From wiki.zmanda.com
Jump to navigation Jump to search

This article is a part of the Troubleshooting collection.

Problem

amrecover(8) gives

No index records for host: hostname. Have you enabled indexing?

or

No index records for disk: disk. Invalid?

Explanation

  • The most common cause of this problem is not having enabled index generation in amanda.conf(5). The index yes option must be present in every dumptype for whose disks indexes should be generated. Indexes are currently generated at backup-time only, so, if a backup was performed without creating an index, you won't be able to use amrecover(8) to restore it; you'll have to use amrestore(8).
  • Amrecover is not selecting the configuration name that contains the backups for the selected disk. User can specify a configuration name with the `-c' switch to amrecover.
  • Check for SELinux AVC Denied messages in /var/log/messages. Depending on how the index files are labeled, SELinux may be preventing amanda from accessing the index files. setenforce 0 disables enforcing mode. On Fedora Core distribution, do setsebool -P amanda_disable_trans 1 as superuser (to disable amanda policies only).
  • Amrecover is contacting the wrong index server. Note that some packaged distributions have "localhost" as compiled in default index server. Specify the index server and tape server explicitly with:
# amrecover Config -s amandaserver.example.com -t amandaserver.example.com

To find the builtin default values for the above do:

$ amadmin x version | grep DEFAULT_CONFIG
$ amadmin x version | grep DEFAULT_SERVER
$ amadmin x version | grep DEFAULT_TAPE_SERVER

The first command shows the default configuration, the second command shows the default index server, and the last command shows the default tape server.

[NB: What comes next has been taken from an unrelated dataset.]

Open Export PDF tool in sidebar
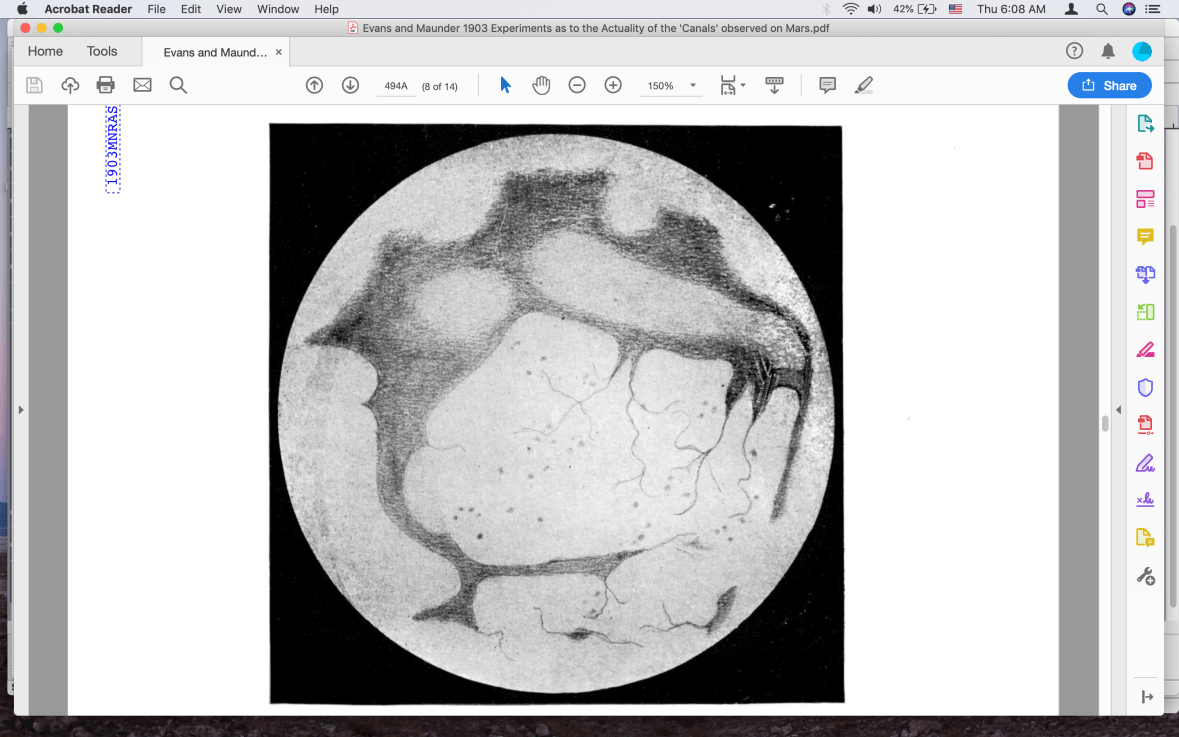Viewport: 1179px width, 737px height. click(x=1145, y=124)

  • If there are defunct processes running on the Amanda client after amrecover command failure, the directory where data is being restored to is not writable. Check the directory/file permissions. During the backup operation, the client uses the /tmp/amanda directory, and it must be writable by the Amanda user to create indexes. If amrecover is restoring files to /tmp, then it must be writable.
  • If the index server has a small /tmp partition, and the disk you are trying to recover has a very large number of files, the /tmp partition may be filling up on the index server.